Cory Finely, the film’s director, launched his career with Thoroughbreds, a film about two rich girls plotting a murder. Bad Education is less idiosyncratic than that quite good teen thriller, but it’s not a total departure. Zeroing in again on criminal conspiracy, Finley draws more disquieting links between upward mobility and sociopathy. And while the material calls for less stylistic virtuosity, the director finds places to more subtly assert his sensibility, as in a superb long take where Frank walks the halls of a school, with all accusatory eyes finding him — it’s a solid stamp for a director-for-hire job. Bad Education also ripples with unforces dark-comic energy, particularly in the ensemble’s tapestry of finely sketched communal personalities, from Ray Romano as the flabbergasted school-board president to Jimmy Tatro as a knuckleheaded relative whose thoughtless actions sets the dominos in motion.
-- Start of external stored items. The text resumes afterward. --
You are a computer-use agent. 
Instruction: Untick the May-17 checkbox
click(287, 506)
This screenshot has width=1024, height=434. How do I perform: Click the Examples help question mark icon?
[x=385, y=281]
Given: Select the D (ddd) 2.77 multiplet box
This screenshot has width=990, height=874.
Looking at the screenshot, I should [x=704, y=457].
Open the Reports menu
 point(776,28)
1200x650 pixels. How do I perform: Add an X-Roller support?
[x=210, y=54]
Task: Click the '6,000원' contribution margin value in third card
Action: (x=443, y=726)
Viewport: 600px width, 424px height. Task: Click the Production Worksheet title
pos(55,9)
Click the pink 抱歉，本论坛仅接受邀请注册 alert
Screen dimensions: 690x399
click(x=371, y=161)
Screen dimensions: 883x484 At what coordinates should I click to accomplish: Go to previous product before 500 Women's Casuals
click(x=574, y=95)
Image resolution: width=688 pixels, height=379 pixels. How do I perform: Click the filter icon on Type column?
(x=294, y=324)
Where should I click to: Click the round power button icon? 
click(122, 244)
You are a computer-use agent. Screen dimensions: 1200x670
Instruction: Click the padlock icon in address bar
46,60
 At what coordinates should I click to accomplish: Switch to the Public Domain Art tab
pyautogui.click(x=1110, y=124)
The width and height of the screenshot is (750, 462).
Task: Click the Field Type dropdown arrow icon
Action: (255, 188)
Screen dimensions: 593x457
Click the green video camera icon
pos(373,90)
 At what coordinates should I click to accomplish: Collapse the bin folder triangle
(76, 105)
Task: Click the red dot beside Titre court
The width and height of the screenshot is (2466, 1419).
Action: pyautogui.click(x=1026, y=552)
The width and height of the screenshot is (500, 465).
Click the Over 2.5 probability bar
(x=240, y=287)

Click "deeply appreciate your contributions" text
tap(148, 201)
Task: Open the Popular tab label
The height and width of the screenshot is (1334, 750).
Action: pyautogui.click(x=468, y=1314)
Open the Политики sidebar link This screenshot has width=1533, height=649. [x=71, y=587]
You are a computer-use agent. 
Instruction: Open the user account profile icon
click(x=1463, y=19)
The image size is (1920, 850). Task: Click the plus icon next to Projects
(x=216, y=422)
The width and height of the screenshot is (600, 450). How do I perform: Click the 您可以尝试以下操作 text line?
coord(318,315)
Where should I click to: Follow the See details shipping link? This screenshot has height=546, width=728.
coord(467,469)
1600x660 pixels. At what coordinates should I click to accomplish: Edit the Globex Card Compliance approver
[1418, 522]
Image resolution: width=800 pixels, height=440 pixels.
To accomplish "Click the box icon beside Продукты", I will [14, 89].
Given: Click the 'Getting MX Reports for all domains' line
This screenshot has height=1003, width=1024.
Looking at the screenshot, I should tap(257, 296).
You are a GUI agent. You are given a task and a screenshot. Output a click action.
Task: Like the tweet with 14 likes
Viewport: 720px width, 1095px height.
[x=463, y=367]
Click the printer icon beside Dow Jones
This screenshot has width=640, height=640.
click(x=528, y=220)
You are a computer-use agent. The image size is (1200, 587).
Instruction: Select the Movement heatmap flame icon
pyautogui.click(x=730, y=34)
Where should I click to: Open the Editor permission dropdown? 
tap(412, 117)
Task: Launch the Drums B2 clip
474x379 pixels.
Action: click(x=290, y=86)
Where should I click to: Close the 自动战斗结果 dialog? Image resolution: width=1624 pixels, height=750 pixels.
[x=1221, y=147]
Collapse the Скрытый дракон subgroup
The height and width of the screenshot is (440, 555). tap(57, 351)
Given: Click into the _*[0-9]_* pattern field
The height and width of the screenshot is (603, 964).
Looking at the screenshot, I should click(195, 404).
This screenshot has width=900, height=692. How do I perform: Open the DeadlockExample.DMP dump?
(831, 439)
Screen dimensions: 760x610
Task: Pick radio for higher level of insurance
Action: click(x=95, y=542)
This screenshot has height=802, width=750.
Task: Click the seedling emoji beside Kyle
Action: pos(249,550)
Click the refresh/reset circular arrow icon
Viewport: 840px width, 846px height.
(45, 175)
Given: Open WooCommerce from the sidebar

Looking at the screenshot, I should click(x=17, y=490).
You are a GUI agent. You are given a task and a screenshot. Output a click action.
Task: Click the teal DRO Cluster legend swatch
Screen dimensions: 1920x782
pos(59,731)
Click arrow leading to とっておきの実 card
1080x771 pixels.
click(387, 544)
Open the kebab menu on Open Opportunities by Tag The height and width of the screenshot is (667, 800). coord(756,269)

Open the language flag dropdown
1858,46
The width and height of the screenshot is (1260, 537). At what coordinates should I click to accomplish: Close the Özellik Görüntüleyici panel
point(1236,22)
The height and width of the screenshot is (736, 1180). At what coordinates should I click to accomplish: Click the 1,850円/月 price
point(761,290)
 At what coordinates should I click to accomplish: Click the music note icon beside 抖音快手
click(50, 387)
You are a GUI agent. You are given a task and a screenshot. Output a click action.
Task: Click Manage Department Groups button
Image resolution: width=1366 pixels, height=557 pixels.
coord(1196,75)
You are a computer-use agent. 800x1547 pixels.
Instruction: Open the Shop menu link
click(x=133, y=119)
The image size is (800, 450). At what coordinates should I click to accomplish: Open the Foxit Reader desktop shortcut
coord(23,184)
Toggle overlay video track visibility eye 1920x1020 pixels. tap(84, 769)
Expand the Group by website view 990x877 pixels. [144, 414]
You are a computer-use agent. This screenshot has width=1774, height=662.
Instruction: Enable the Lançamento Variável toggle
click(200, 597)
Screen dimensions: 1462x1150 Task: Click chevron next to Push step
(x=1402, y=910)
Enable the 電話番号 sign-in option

What Finely and Makowsky find in this infamous scandal is a display of rampant rationalization — not just from the perpetrators, twisting themselves into ethical knots to justify their actions, but also from everyone they swindled, willing to ignore what was under their noses because the alternative might threaten their prosperity. A story where the heroes are the raw and intelligent youth who have all been set-up to succeed by Tassone and have yet succumb to the venality of adulthood. At the center of this mosaic is Jackman. Hoodwinking us with his character’s ostensible decency, he plays Frank as a pathological compartmentalizer, capable of completely sectioning off what’s he done from his self-image as a self-less public servant. There has always been something a little compartmentalized about the star, who seems to sway between severe angriness (as seen in the X-Men movies) and glitzy charisma that he’s tapped into for musicals and award-show gigs. (Ironically, Finley delivers a set piece of Frank in a night club that delivers possibly Jackman’s most challenging scene to date: as a man who cannot dance.) In Bad Education, Jackman buries the intensity beneath the charm, letting one peek through the cracks in the other. It’s a gripping career-best performance, locating depths of real nuance in for the life of a con-man. A wickedly smart portrait of the corruptibility of adulthood and the outrageous lengths people will go to for self-preservation, Bad Education brings many good elements, but the standout by far is Hugh Jackman.